When you think of college students coming back to campus, most people probably picture MSU and East Lansing. But lots of people are heading to class in downtown Lansing this fall.
Davenport University celebrated its grand opening in a new building Thursday, while Lansing Community College unveiled its large-scale renovations to welcome back students.
"It's different," LCC student Brody Batdorff said. "It's definitely a lot different in this building."
Some students had a tough time finding their away around, but were happy and even shocked to see the overhaul of the Arts and Sciences building.
"It blew my mind," LCC student Stevie Petrosky said.
There was definitely some excitement on the first day of class at LCC as the students experienced the $31 million renovations for the first time.
"This project was done for our students and for our teachers to really transform teaching and learning at Lansing Community College the way that it needs to be for their careers and for their continuing education," LCC Dean of Arts and Sciences Michael Nealon said.
It's a building of the future for the future with cutting edge technology in every classroom and throughout the facility, including writeable walls and 3-D projectors. The collaborative meeting spaces and state of the art equipment set LCC apart from the rest.
"This will truly make Lansing Community College a destination for folks who are coming to Michigan's capital city," Nealon said.

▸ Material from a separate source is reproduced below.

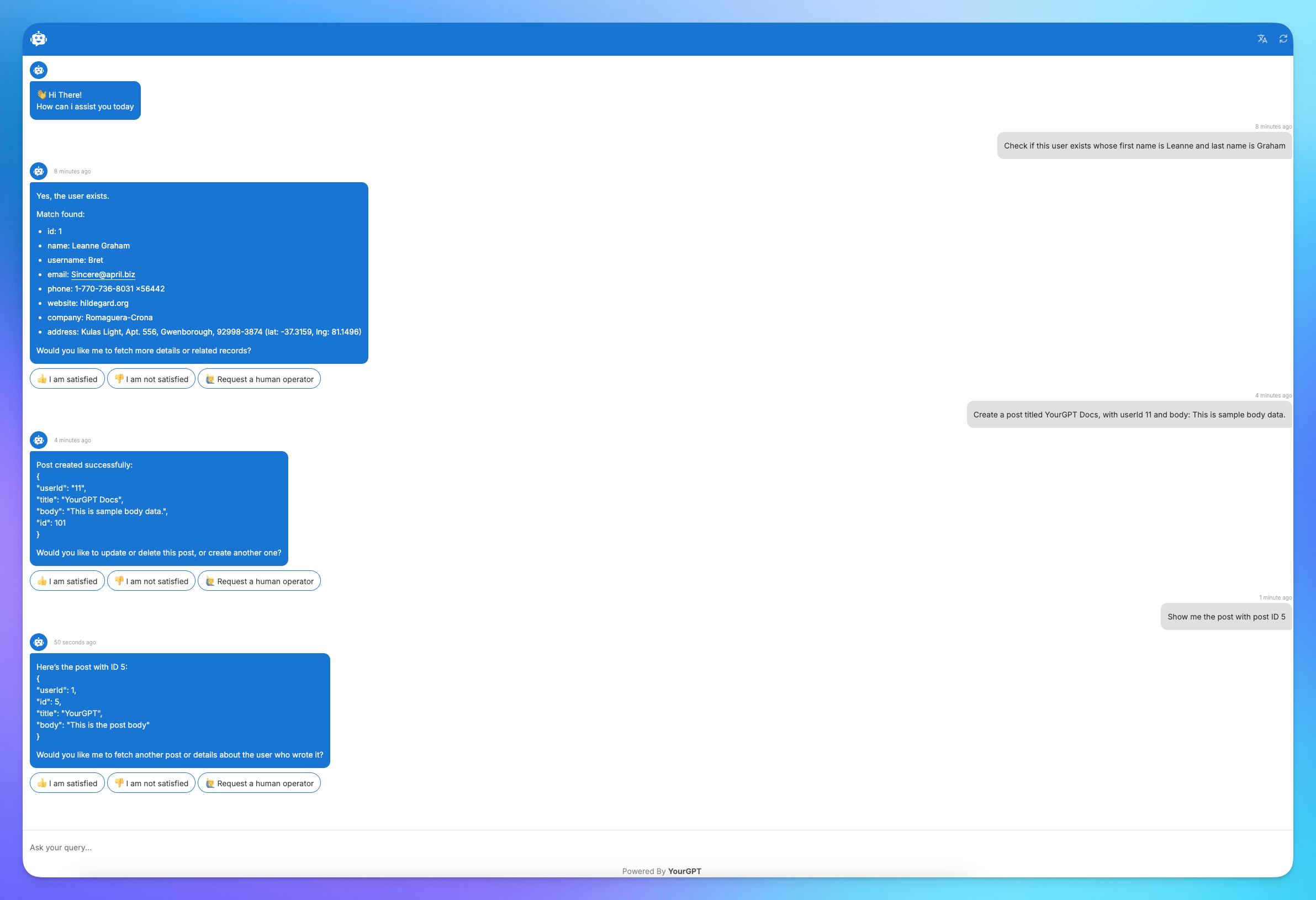Click bot avatar beside '8 minutes ago'
Image resolution: width=1316 pixels, height=900 pixels.
39,171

Now less than a mile down the same road, another school went through an upgrade with similar high tech features to attract even more students to the area.
"We're thrilled to be here," Davenport University President Richard Pappas said. "It's a place people enjoy working. It's a place people enjoy studying. It's a place that people will really get something out of it."
Davenport University looks to more than double its enrollment, up to 2,000 students. The hope is they'll graduate and then work in a local industry, like auto or healthcare.
Lansing Mayor Virg Bernero calls this an education corridor and a big win for the city.
"It's about the vibrance of the downtown," Mayor Bernero said. "They're going to help us to grow. We are headed in the right direction."
Both schools said if there's any competition between them, it's friendly. Administrators from LCC and Davenport said they'd be open to working together and developing a program available to students at both schools.
Classes at the new Davenport building begin September 4.
The Arts and Sciences building at LCC has scheduled a grand opening for October. All the finishing touches like artwork and added furniture will be in place by then.